The visual rendering is critical — the URL looks identical to the human eye but resolves to a different domain. The analyzer surfaces this with a coloured warning.
Homograph attacks rely on the visual-vs-actual mismatch. Always verify hostname spelling on suspicious links by viewing the Punycode form alongside the rendered form. The URL parser and analyzer both show this pair.
Auto-compose
A one-click affordance opens site analysis for the URL. For URLs that score high on suspicion, the natural follow-up is to run them through site analysis (with appropriate caution about whether to actually fetch a hostile URL — often you would prefer the Wayback Machine or a sandboxed environment for that).

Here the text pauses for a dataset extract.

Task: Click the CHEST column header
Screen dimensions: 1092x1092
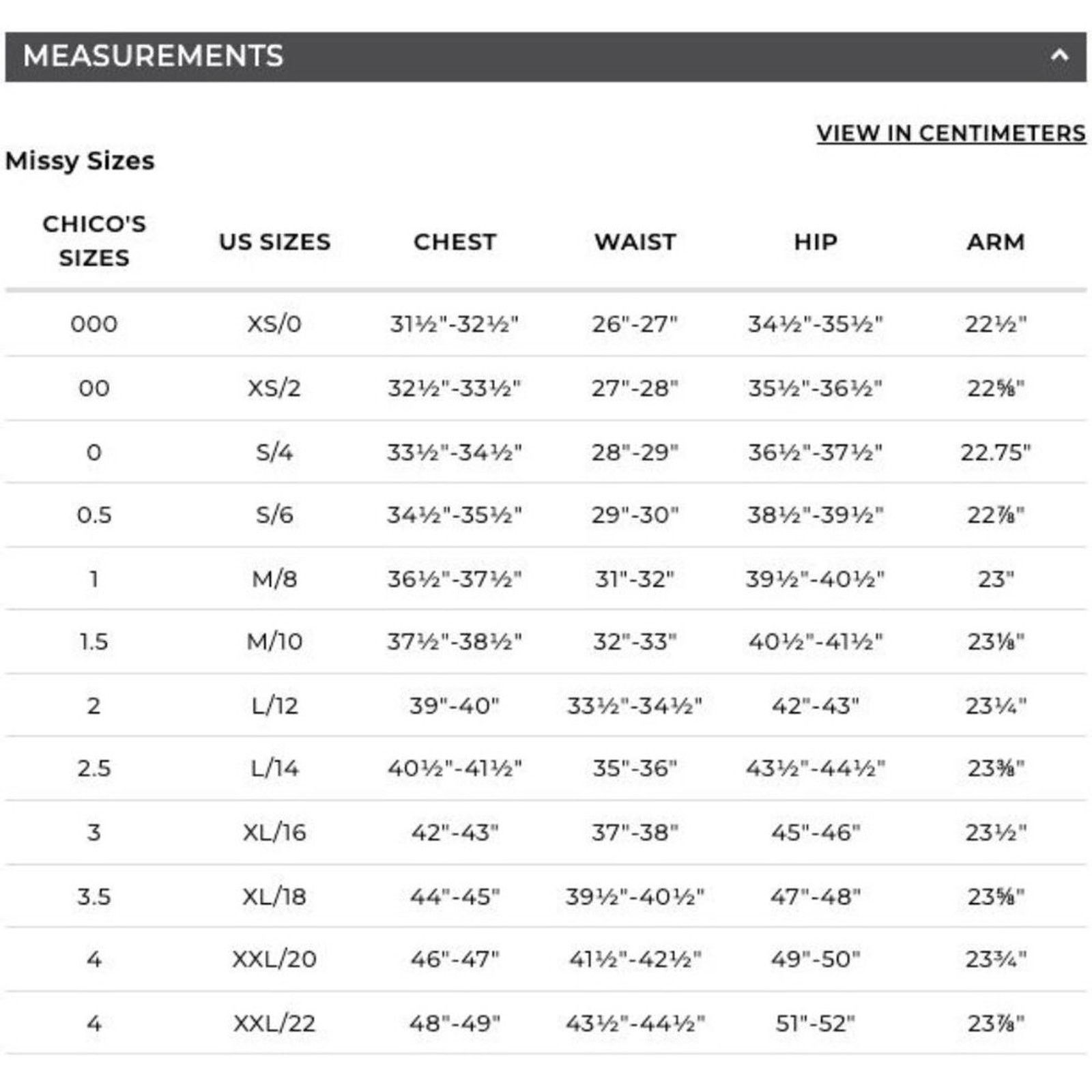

Bulk URL parsing / analysis
Bulk paste accepts a list of URLs. The aggregate table shows per-URL components and analyzer scores — useful for triaging URLs from a phishing-report dump.
Pivots
| Click on... | Pivot to |
|---|---|
| Host | DNS, WHOIS, certificate transparency, site analysis |
| Registrable domain | WHOIS, DNS history |
| Path segments | (no pivot — informational) |
| Query parameters | (no pivot — copy and inspect) |
| Punycode form | (no pivot — copy and verify) |
Sources
All parsing and analysis is local. The Public Suffix List for registrable-domain extraction is bundled with the application. The homograph catalog is bundled.